Check out your local Library. My library offers a sound proof, reserve only, study room. Even if your library doesn’t have a study rooms like mine, the quiet environment and studying atmosphere is great for productivity.
This may sound entirely contradictory to the goal of being more productive, but whenever it’s essential that I perform at a high level and remain focused and productive, I move my work station away from where it’s traditionally located and into another environment. I don’t move it to an inconvenient environment or one difficult to work in, just different. This jolts me out of my comfort zone and immediately all of my distractions go away (looking out the window to enjoy the view, unnecessary web surfing, etc.). When I’m out of my comfort zone, I focus on nothing but the work at hand and I stay focused, on point, and attentive until my work is completed. Although it does sound strange it’s an excellent and effective strategy.

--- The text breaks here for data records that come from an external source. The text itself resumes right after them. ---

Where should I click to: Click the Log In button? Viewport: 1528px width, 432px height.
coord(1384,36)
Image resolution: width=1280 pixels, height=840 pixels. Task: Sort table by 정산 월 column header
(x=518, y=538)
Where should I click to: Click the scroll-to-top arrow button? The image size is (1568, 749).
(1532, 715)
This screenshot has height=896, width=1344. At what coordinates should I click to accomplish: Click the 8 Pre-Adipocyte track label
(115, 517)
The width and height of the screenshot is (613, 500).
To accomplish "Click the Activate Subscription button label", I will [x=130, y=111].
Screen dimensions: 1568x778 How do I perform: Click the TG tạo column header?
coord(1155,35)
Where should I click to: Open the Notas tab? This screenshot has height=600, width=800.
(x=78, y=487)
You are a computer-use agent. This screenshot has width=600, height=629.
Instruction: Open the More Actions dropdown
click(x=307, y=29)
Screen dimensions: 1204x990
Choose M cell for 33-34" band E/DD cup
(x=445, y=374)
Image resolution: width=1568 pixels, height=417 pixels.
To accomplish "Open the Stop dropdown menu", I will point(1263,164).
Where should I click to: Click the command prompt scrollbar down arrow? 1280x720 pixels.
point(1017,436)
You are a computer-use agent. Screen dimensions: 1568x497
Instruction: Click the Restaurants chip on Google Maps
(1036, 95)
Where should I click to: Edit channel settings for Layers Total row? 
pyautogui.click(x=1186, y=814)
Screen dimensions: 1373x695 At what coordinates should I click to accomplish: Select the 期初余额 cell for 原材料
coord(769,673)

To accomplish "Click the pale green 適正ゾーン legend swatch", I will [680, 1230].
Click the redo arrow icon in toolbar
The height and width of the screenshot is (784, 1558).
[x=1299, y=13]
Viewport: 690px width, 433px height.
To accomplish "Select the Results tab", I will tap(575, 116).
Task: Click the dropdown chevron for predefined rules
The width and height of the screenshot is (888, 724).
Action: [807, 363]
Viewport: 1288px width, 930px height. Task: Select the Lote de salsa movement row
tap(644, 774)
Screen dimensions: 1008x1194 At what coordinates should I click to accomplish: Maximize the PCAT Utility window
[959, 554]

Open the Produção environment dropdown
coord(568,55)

The key for me seems to be moving around to places. I can work perfectly fine from home, but I can’t stay at home for days – nobody can. So I mix it up: alternating between my home, a park, my office, free wifi spots and libraries. Before needing to do a lot of work on my computer, I used to study a lot outside in the sun.
To be productive, I don’t need fancy gadgets – mindset is the most important. I can fret away time on Facebook and Twitter in my office as much as I can at home.
A few things that help me concentrate are: using a pomodoro app on my phone, and a pair of noise-cancelling headphones, sometimes just on silent mode, sometime with binaural beats, and sometimes with music. It all depends.